Escondrijos
Hay quien esconde el dinero en libros y quien esconde los libros en dinero. A simple vista parecen cosas muy diferentes, pero bien mirado no lo son tanto: en ambos casos se acaba por descubrir el truco tras un simple vistazo.
Lo saben de sobra maestros zen, cacos y víctimas de un atraco casero en cualquier película de Tati: cuanto más se esconden las cosas, más fáciles resultan de encontrar. ¿A quién se le ocurre semejante escondite para aquello que se quiere proteger? ¿Entre los libros acumulados? Sólo un intelectual es capaz de diseñar una obviedad semejante, casi tan manifiesta como disimular las cartas de pasión, las sortijitas y los pendientes entre camisones -otro clásico-.
Está claro: no hay que buscar lo importante lejos porque suele estar cerca, incluso dentro de nosotros, dice el maestro. Por eso nadie reparará en lo que está a la vista, justo encima de la mesa -¿cómo va a tener valor lo que no permanece oculto?-.

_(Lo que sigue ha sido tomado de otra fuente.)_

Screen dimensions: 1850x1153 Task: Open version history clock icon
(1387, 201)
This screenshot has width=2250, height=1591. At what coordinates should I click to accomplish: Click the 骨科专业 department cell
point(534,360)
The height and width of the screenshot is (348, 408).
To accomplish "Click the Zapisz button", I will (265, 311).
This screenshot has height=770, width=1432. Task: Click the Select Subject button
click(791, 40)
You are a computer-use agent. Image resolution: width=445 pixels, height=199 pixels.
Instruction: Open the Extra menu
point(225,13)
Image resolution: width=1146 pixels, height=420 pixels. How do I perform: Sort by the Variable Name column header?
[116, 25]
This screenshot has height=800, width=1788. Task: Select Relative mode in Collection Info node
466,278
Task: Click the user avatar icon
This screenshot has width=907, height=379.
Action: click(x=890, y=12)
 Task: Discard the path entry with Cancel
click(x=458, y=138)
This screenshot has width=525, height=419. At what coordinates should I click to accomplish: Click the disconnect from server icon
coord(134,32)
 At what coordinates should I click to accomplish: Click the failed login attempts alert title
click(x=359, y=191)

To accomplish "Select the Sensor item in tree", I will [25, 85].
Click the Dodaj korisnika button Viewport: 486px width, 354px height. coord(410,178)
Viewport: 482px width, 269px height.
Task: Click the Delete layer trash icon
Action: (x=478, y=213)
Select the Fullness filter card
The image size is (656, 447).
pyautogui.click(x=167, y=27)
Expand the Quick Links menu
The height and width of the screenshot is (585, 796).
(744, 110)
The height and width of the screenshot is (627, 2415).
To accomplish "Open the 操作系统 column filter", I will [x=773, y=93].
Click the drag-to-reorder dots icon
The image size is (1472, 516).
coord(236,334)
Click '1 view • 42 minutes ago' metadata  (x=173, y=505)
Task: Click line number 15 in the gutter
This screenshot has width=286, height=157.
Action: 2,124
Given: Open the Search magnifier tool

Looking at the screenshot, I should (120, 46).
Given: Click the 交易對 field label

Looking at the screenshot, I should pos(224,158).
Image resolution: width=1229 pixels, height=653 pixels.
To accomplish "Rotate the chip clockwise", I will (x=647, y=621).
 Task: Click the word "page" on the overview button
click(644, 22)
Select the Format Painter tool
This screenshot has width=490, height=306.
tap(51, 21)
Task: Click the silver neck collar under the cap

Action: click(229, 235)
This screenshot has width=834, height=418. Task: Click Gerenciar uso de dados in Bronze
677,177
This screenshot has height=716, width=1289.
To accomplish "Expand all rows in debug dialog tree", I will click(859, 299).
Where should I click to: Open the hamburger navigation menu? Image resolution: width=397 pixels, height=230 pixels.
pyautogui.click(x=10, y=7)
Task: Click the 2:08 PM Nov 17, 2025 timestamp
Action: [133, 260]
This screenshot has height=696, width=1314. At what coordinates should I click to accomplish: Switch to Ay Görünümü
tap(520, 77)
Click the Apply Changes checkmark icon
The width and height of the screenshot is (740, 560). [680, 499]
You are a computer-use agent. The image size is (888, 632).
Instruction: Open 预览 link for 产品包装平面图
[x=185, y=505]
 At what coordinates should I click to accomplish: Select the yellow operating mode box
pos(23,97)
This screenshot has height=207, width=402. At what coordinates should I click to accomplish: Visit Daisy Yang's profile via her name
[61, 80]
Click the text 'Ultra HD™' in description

La vida está llena de falsas pistas, imposturas; cosas que raramente son lo que parecen y, si lo son, disimulan. Eso es lo divertido de la vida, imagino: no saber nunca a qué atenerse. Y puede ocurrir en cualquier momento, entre los objetos más inofensivos. Que se lo digan a Catalina de Medicis, víctima merecida de la peor reputación y experta en unos mortales regalos que apelan al "pérfido encanto" de la femme fatale fílmica de los veinte. Según las malas lenguas, agasajaba a sus enemigas con guantes impregnados en ungüentos venenosos. Vaya manera distinguida para librarse de ellas.
La propia historia del cine está plagada de accesorios asesinos que han encendido, películas tras película, relato tras relato, las imaginaciones de aquellos que han sabido desde el principio que en esta vida nada es nunca lo que parece. Luego llega un incendio y lo arrasa todo. Las reliquias de King Kong, el mono impetuoso y ortopédico, protagonista de los terrores infantiles; y los escenarios de Sienfield, el psicoanalista portátil de los jueves por la noche, que vivía en la casa de aspecto más neoyorquino de toda Los Ángeles, diseñada en el estudio a imagen y semejanza del cliché. ¡Como si en Los Ángeles la gente no necesitara psicoanalizarse!
El disgusto pueril, como quien ve arder un sueño de pronto, sorprende frente a las pinturas del maestro del escondrijo, Arcimboldo, pintor de corte en tiempos de Maximiliano II, en medio de la Viena caprichosa de mediados del siglo XVI. Sus cabezas bizarras e inesperadas, que camuflan entre los pliegues elementos naturales o de otra índole, le popularizaron entre los surrealistas por sus desplazamientos de significado. Ahora, en la muestra de Viena, se hace patente que Arcimboldo es mucho más que inquietantes trampas visuales. Hay en su producción cierta pasión silenciosa hacia el ocultismo tan popular entonces; la belleza triste de un relato fragilísimo, el de una época entera a punto de desvanecerse, dejando un rastro apenas; y hasta una poderosa carga crítica a la corte que le acoge. Se intuye en El bibliotecario, retrato en el cual los contemporáneos supieron reconocer a Wolfgang Lazius, historiógrafo de corte y voraz coleccionista de libros. Tal vez somos, sólo, apenas, lo que poseemos.
No muy lejos del museo, en la Bergasse, la casa del doctor Freud en Viena reproduce su antigua sala de consultas, abandonada tras la invasión nazi. Conociendo la historia de la salida del psicoanalista hacia Londres, con su colección entera de antigüedades empaquetada, tiene algo de sustituto del perdido decorado de Sienfield entre el fuego en los estudios californianos. Al fin y al cabo, al rato un psicoanalista vale por otro. Cosas del duelo.